La loi a déjà été validée par la Chambre des Communes. Elle doit désormais passer par la Chambre des Lords (vraisemblablement en janvier ou février), la chambre haute du parlement britannique, avant d'être signée par le roi Charles III.
La jurisprudence britannique avance sur les cryptoactifs
Plus tôt dans l'année, le Royaume-Uni a connu une autre évolution importante qui devrait renforcer son attractivité pour le secteur des cryptomonnaies. Une commission d'avocats a en effet remis un avis consultatif sur celles-ci, qui clarifie la façon dont la jurisprudence considère les cryptoactifs détenus par des tiers.
« Auparavant, il existait un flou juridique quant aux cryptomonnaies qu'un utilisateur confiait à une plateforme comme Binance ou Coinbase. Étaient-elles toujours la propriété de l'utilisateur ou devenaient-ils celle de la plateforme ? Dans le secteur bancaire, par exemple, il est très clair que l'argent confié à une institution financière demeure le vôtre. Si la banque fait faillite, elle doit donc tout de même vous rembourser. Avec cet avis, les juges tendront désormais à considérer qu'il en va de même pour les cryptoactifs. À ma connaissance, le Royaume-Uni est le seul pays au monde à avoir produit un tel document, ce qui représente un avantage important en matière d'attractivité », développe George Morris.
L'affaire FTX a récemment démontré les problèmes causés par le flou juridique sur cette question, nombre de personnes qui avaient placé leur argent sur la plateforme ayant aujourd'hui très peu de chances d'en revoir un jour la couleur.
Un marché de plus en plus régulé
Le marché des cryptomonnaies a beau connaître des temps difficiles, la mise en place de régulations visant à mieux l'encadrer et à permettre ainsi son essor s'accélère partout dans le monde.

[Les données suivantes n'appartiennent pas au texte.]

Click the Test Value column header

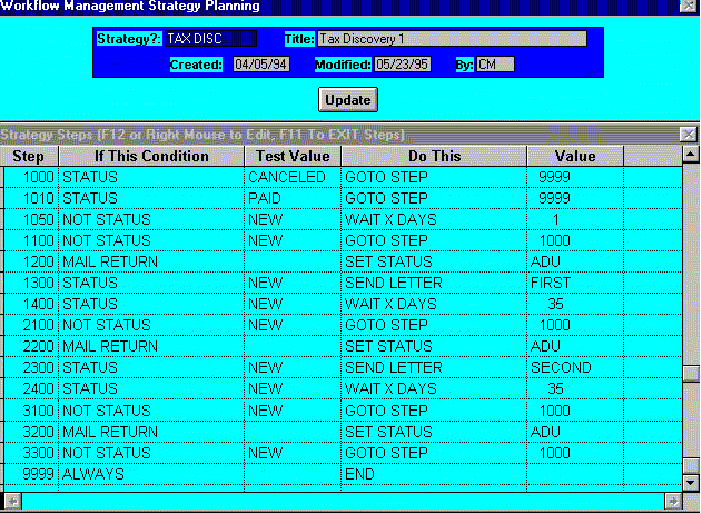(292, 156)
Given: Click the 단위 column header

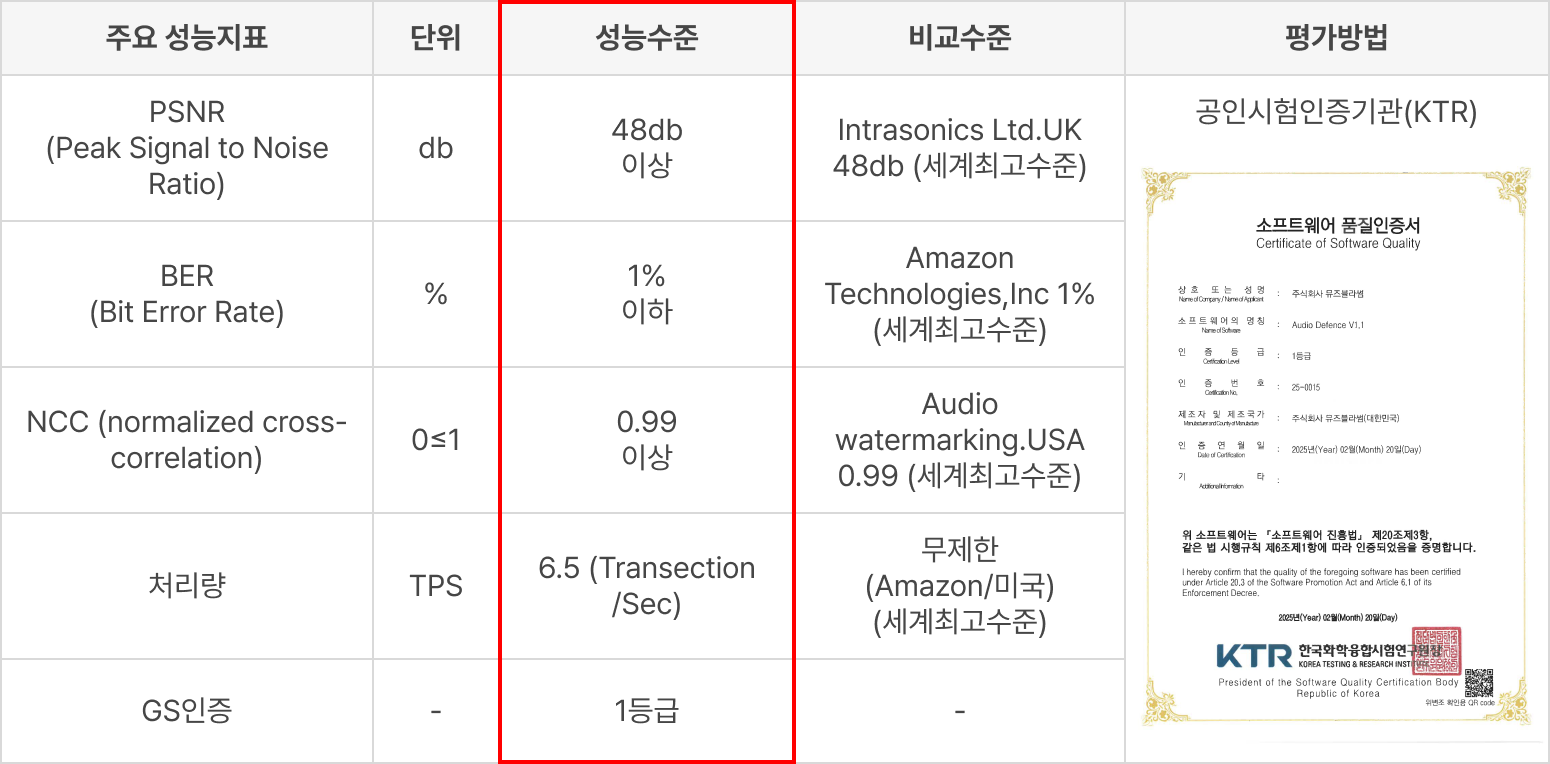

Dans l'Union européenne, le règlement MiCA doit entrer en vigueur en janvier 2024, même si face à l'affaire FTX, des voix, dont celle de la présidente de la BCE, Christine Lagarde, s'élèvent déjà pour demander un « MICA II » qui proposerait un niveau d'encadrement et de régulations accru par rapport à la version actuelle du texte.
Aux États-Unis, plusieurs propositions de loi sont également en compétition pour encadrer le marché. Avec un Congrès divisé entre républicains et démocrates, la mise en place d'un cadre législatif autour des cryptomonnaies pourrait bien constituer l'un des rares sujets bipartisans permettant à l'administration Biden de faire voter une loi significative lors des deux années qui lui restent avant les prochaines élections.
D'autres petits pays se sont également dotés de législations inspirantes, selon George Morris. « Abu Dhabi et Singapour ont tous deux adopté des législations s'inspirant des lois existantes autour de l'industrie financière, mais adaptées au fonctionnement spécifique du marché des cryptomonnaies. Des régulations pragmatiques qui font aujourd'hui figure de standards », note George Morris.
Si le marché a connu une année difficile, marquée par un décrochage du cours des principaux cryptoactifs, ainsi que par la chute du stable coin TerraUSD, puis celle, plus spectaculaire encore, de la plateforme FTX, les États semblent donc convaincus du potentiel à long terme de cette technologie et mettent les bouchées doubles pour réguler le marché et attirer les startups les plus prometteuses.